Anyway, I’d like to make an attempt at tying all of these jumbly thoughts together with the big neat bow of Sexuality. I mean this with the definition of “capacity for sexual feelings or activity” rather than sexual orientation. One of the most hard-hitting moments of South Park was the boys analysing the Photoshopped pictures of the girls with a critical, objectifying and sexualised eye. These fourth-graders, drawn out of basic shapes and without any real figure, are suddenly given real-world tits and arse and you just want to protect them from this and stop them from growing up before their time. Because as well as all of the messages on body image comes the message that your appearance is an open invitation. That if your aesthetics are a certain way that is pleasing to men, that makes it their right to view your body in a detached, sexual way. And then, as if that weren’t bad enough, as soon as you think that maybe you should conform to these standards because you’ve been told that’s how you’re supposed to look, your idol calls you a bitch and a slut.
You can’t win.
One of the many complicated, interwoven reasons that I struggled with anorexia over the last four years was an unwillingness to grow up; subconsciously, I wanted to slip under the radar of groping and cat-calling by keeping a child’s body. If you’re flat-chested with no arse to speak of, you can go running in shorts and a sports bra without attracting any attention whatsoever.

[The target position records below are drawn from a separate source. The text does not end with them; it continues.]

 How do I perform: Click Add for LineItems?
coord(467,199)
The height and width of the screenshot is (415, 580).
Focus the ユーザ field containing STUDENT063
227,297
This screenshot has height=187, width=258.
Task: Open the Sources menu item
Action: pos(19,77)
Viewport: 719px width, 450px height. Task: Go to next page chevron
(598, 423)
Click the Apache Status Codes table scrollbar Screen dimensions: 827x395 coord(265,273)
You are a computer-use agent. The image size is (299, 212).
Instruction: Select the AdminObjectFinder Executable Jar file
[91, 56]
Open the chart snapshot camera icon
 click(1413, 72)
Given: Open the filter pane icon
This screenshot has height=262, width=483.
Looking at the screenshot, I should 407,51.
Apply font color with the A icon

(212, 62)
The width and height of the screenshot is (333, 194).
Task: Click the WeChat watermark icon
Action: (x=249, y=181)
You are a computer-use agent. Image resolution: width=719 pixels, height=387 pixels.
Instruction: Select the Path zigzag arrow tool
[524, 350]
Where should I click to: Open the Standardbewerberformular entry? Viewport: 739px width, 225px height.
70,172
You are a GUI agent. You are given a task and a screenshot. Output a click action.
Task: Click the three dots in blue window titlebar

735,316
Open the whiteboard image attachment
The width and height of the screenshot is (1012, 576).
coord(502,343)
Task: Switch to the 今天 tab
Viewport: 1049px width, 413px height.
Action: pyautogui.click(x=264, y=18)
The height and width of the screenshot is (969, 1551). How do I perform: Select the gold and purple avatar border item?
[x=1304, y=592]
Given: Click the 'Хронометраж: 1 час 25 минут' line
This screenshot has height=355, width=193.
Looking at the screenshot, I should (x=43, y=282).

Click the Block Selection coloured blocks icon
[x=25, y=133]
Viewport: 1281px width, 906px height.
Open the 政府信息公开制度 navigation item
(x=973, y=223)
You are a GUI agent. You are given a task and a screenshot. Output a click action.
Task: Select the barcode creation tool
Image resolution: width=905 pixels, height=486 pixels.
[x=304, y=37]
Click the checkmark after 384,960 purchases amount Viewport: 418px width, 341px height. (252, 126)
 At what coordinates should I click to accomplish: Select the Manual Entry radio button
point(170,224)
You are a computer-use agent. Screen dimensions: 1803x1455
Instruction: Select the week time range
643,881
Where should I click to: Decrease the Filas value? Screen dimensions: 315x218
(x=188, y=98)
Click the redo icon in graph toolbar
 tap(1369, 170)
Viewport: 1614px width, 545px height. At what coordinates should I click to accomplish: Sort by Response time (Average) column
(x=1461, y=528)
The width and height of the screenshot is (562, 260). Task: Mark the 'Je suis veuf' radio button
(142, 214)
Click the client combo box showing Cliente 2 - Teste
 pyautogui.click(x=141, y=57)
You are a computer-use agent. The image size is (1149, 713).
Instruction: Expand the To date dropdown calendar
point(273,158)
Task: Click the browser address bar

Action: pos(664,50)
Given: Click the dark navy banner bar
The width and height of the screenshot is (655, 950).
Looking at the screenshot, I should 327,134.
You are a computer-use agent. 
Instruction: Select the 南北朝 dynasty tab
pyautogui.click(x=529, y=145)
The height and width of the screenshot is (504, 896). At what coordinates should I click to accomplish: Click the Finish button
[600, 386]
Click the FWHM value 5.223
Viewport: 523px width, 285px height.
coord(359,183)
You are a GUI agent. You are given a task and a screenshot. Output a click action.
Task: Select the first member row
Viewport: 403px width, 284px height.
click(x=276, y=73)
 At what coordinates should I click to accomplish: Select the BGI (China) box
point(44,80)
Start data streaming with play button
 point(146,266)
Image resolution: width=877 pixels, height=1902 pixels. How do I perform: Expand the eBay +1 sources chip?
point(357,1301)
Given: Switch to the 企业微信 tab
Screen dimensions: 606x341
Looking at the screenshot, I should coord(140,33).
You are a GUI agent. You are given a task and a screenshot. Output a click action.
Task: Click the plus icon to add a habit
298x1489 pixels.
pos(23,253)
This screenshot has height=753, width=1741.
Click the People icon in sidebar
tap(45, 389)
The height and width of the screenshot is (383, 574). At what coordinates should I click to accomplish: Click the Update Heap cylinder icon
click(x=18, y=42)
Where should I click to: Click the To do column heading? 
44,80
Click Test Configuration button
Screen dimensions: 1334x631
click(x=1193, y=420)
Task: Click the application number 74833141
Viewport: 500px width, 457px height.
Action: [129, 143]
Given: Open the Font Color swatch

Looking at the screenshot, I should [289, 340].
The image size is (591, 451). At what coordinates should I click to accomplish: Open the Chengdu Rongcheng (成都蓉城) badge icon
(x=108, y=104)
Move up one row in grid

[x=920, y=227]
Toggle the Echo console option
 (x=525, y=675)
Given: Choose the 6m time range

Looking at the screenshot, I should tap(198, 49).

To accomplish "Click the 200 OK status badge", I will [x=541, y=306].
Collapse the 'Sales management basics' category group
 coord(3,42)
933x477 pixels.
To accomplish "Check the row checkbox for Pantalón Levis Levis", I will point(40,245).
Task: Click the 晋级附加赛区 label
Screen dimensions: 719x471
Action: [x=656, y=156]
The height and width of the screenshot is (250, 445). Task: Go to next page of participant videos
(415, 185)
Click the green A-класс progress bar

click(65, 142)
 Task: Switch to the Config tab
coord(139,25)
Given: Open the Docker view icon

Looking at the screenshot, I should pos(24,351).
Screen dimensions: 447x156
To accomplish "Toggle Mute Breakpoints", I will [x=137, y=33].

Nobody’s calling out their dirty fantasies if you’re walking home at night in shorts because it’s summer. You don’t have to deal with these things like Periods or Thighs or a Sex Drive which you’ve only ever been shown as in a gross, derogatory and shaming way. It’s horrible that girls grow up in a world where becoming a Sick Childish Fragile Thing can occur to someone – subconsciously or otherwise- as the Cure for Having To Become A Woman. It’s so easy to be thrown askew when you’re shamed for the things you’re not and then shamed if you try to become them. And, as cheesy and shallow as it may sound, Beyoncé has actually helped me to overcome some of these beliefs. It’s not a miracle – I can’t pretend that therapy, pills, care and love didn’t play their fair share – but my new-found love for her has been the nail in the coffin for any traces of the thoughts that may have remained. I remind myself that she refused to let H&M use Photoshopped images of herself and that she refuses to shrink herself for standard beauty ideals, and rather than dieting she sings about being “Bootylicious” and how having a big bum can be, you know, a good thing, but not just for boys, for you. I like thinking about how she puts her alter ego and her show gear on and she owns the stage with her female dancers and female band. I feel very lucky to have grown up under the reign of Queen Bey.
 One of the BEST CHARACTERS EVER; student council president, campaigner, feminist, critic and General Fully-Rounded Female Character.Now thinking about teenage girls throughout cartoons; Tina and Louise Belcher, Lisa Simpson… Why are cartoons doing female characters better than ‘real’ shows?